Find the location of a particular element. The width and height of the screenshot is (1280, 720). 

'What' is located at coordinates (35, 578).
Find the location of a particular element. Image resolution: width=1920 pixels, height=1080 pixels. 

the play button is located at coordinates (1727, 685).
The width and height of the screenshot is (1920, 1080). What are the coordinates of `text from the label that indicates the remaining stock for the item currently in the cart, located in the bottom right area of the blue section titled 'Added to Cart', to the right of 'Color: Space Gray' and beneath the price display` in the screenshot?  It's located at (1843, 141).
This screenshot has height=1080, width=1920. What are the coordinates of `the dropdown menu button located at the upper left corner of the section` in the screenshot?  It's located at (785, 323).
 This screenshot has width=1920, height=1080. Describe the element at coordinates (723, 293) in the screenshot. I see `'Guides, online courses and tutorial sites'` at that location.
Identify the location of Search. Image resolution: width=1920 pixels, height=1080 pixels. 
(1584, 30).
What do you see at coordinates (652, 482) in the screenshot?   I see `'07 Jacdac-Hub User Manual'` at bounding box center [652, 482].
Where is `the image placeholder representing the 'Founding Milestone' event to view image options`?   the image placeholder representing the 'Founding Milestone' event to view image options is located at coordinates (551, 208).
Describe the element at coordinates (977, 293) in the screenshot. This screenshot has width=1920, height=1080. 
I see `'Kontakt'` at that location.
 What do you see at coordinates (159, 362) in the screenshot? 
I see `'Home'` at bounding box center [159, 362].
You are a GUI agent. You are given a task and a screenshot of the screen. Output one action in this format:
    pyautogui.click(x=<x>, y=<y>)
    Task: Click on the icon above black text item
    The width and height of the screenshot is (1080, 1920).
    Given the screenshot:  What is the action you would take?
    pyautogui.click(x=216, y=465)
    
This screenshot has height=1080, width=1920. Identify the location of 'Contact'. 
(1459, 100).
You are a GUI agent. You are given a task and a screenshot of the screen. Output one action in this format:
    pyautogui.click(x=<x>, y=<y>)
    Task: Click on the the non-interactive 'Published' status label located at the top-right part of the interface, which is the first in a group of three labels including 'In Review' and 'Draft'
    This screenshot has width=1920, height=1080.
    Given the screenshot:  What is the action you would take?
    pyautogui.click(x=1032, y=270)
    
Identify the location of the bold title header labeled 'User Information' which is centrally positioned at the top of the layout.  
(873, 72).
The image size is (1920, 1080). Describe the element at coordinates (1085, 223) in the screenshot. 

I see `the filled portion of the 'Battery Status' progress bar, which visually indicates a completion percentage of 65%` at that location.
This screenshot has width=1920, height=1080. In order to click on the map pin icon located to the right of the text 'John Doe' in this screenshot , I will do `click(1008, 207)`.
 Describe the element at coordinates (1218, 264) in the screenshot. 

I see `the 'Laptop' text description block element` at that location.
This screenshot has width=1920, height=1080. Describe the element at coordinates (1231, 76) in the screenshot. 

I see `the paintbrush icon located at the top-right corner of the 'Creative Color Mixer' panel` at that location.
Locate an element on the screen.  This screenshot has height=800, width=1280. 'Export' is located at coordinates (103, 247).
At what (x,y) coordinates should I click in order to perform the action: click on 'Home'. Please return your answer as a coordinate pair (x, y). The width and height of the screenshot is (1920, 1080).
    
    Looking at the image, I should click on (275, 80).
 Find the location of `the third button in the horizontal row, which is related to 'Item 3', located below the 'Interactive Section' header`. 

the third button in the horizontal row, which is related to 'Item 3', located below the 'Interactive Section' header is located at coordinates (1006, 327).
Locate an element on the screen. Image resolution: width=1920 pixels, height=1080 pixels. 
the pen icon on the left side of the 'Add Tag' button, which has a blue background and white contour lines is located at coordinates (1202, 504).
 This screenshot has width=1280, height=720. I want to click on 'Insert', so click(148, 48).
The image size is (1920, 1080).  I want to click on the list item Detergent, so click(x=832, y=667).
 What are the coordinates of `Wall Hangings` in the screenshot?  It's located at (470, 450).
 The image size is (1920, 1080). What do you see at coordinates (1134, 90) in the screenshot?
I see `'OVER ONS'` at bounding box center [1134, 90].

========================================

*JOB:* Lay out the stretch of the records from the line containing "at (470, 450)." through the end of the records as a Markdown table with columns named Row and Line. Number each line in the Row column and skip blank lines.

*TASK SOLUTION:*
| Row | Line |
|---|---|
| 1 |  What are the coordinates of `Wall Hangings` in the screenshot?  It's located at (470, 450). |
| 2 |  The image size is (1920, 1080). What do you see at coordinates (1134, 90) in the screenshot? |
| 3 | I see `'OVER ONS'` at bounding box center [1134, 90]. |